I have a kinda unusual scenario but in addition to my sql
parameters, I need to let the user / API define the table column name too. My problem with the params
is that the query results in:
SELECT device_id, time, 's0' ...
instead of
SELECT device_id, time, s0 ...
Is there another way to do that through raw
or would I need to escape the column by myself?
queryset = Measurement.objects.raw(
'''
SELECT device_id, time, %(sensor)s FROM measurements
WHERE device_id=%(device_id)s AND time >= to_timestamp(%(start)s) AND time <= to_timestamp(%(end)s)
ORDER BY time ASC;
''', {'device_id': device_id, 'sensor': sensor, 'start': start, 'end': end})
As with any potential for SQL injection, be careful.
But essentially this is a fairly common problem with a fairly safe solution. The problem, in general, is that query parameters are "the right way" to handle query values, but they're not designed for schema elements.
To dynamically include schema elements in your query, you generally have to resort to string concatenation. Which is exactly the thing we're all told not to do with SQL queries.

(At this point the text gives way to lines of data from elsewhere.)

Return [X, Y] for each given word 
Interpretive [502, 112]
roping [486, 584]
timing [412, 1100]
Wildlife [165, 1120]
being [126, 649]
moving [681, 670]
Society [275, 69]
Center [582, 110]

But the good news here is that you don't have to use the actual user input. This is because, while possible query values are infinite, the superset of possible valid schema elements is quite finite. So you can validate the user's input against that superset.
For example, consider the following process:
So all you're ever using are the very strings you, as the programmer, put in the code. Which is the same as writing the SQL yourself anyway.